Too often we seem to focus on capital intensive startups with multiple rounds of VC and celebrate their high paper valuations.
The “lack of VC” is a common gripe in the Australian startup landscape, but do you know what there’s more of a lack of? Customers
Specifically an attitude within government and corporates to lower their risk threshold and buy from startups is lacking.
Raising money is hard work. I’ve done it, and 50% of BlueChilli startups have done it. But it shouldn’t be the objective.
When you have good sales – raising money is significantly easier. Even if it’s the first dollar that proves the business model is on the pathway to the magic $10m revenue figure, which demonstrates scalability – a sales driven startup will succeed far better than a VC-driven startup.
Let’s look at one of our portfolio companies – I’ll keep their identity private for reasons soon to be obvious. In their first six months they booked just under $2 million in revenue and doubled that in the next six. Are they raising money? No! They don’t need to and the founding team is able to maintain their significant majority equity position.
Contrast this to an Australian entrepreneur who has amazing subscriber signups in the hundreds of thousands but is yet to yield any significant revenue and after several funding rounds and business model pivots to land on a working revenue model, now only owns a few percent of their startup.
That’s why when evolving the BlueChilli model, we’ve worked out a way to start with the customer from day one.
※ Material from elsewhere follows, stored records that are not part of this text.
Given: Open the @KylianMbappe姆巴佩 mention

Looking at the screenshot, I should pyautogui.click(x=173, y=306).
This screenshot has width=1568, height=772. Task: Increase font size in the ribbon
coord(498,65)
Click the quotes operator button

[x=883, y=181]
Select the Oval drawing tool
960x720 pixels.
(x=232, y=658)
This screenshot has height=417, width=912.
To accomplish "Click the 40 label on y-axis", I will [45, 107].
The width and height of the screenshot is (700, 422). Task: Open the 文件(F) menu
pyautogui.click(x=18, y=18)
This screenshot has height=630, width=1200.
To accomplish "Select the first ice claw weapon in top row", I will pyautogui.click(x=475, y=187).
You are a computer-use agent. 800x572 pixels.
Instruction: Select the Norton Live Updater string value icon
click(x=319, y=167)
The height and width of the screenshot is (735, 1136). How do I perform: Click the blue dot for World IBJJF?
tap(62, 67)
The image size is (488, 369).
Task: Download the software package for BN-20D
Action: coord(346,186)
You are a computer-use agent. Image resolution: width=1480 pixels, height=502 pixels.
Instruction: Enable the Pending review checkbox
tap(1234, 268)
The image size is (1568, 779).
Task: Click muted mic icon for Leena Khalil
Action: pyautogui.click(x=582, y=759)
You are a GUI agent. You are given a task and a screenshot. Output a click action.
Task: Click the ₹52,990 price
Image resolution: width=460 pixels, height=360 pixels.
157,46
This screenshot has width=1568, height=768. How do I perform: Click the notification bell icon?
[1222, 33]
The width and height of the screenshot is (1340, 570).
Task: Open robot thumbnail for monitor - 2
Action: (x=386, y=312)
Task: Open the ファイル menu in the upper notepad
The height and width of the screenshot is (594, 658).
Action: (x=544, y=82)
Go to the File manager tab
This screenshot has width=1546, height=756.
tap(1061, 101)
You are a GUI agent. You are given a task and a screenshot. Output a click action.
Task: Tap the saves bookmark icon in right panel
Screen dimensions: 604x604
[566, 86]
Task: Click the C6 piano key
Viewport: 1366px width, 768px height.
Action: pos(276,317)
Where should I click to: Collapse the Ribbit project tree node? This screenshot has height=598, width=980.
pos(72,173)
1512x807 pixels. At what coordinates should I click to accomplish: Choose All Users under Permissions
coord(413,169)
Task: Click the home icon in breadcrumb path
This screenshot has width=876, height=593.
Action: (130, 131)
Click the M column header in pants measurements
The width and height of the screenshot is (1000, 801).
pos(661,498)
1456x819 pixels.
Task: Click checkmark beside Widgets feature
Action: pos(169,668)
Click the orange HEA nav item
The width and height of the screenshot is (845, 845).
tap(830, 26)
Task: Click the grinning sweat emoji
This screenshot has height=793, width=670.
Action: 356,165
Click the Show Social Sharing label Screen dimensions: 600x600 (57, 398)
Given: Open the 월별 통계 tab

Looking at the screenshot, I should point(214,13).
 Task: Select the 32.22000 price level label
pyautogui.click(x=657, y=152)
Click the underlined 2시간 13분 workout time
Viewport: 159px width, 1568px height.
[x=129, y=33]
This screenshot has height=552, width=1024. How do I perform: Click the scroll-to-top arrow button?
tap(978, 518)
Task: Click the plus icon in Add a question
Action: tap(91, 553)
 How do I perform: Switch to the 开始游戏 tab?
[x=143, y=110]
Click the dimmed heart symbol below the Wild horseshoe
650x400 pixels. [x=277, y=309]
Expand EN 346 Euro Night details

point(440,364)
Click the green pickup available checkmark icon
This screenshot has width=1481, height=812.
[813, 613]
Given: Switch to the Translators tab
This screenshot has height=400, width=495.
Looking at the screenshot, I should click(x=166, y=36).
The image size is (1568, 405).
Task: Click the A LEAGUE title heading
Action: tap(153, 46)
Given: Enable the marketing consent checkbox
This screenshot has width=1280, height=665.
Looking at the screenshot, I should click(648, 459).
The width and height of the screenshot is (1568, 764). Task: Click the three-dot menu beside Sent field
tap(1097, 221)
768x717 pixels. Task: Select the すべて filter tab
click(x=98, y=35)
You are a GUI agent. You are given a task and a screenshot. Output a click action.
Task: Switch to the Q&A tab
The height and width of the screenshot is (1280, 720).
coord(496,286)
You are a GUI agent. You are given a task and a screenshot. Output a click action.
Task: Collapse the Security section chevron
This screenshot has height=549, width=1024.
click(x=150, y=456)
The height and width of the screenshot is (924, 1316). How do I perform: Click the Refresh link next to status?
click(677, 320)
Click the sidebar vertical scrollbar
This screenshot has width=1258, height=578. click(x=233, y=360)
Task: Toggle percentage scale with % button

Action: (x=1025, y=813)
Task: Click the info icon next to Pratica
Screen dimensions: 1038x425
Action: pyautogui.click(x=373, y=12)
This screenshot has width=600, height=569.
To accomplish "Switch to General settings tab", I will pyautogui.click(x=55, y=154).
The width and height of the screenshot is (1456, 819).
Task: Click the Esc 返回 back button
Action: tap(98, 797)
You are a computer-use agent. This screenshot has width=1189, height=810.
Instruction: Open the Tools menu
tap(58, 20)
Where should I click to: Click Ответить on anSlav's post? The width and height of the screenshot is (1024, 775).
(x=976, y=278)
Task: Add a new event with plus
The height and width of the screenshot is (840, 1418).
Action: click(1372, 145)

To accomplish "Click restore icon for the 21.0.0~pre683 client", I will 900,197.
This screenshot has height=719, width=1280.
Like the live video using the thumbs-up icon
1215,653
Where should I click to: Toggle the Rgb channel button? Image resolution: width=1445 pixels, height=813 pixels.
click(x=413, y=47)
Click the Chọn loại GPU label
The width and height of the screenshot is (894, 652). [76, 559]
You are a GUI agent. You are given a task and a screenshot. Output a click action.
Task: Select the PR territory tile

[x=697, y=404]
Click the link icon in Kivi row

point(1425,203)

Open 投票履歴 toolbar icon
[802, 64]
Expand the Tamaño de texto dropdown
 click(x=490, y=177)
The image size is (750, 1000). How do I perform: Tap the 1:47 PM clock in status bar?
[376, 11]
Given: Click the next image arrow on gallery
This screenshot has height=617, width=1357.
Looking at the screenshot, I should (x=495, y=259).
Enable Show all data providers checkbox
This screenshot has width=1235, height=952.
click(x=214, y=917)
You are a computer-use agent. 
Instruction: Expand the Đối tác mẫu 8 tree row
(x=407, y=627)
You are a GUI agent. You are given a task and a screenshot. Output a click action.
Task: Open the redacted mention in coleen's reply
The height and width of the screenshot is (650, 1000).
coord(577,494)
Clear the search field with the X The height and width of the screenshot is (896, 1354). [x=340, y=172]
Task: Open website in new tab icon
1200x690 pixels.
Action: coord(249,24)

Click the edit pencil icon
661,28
Recently we just completed one of these programs with Westpac, where we solved real problems in activity workplace environments. Although Westpac was the sponsor, the opportunities they presented are common amongst many workplaces. The five startups, like SpaceConnect, are all built, have all launched and have landed customers and sales outside of the program sponsor – because they’re solving a real problem.
Starting with the customer first means you get product-market-fit right from the get-go.
It has its challenges – you don’t want to build a solution for just one noisy customer, you want to find a balance that reaches many – and the principles of lean startup still apply: don’t build the Taj Mahal when all you need is a tent.
But it’s proven to be a powerful way of starting a company with the right focus on making sales.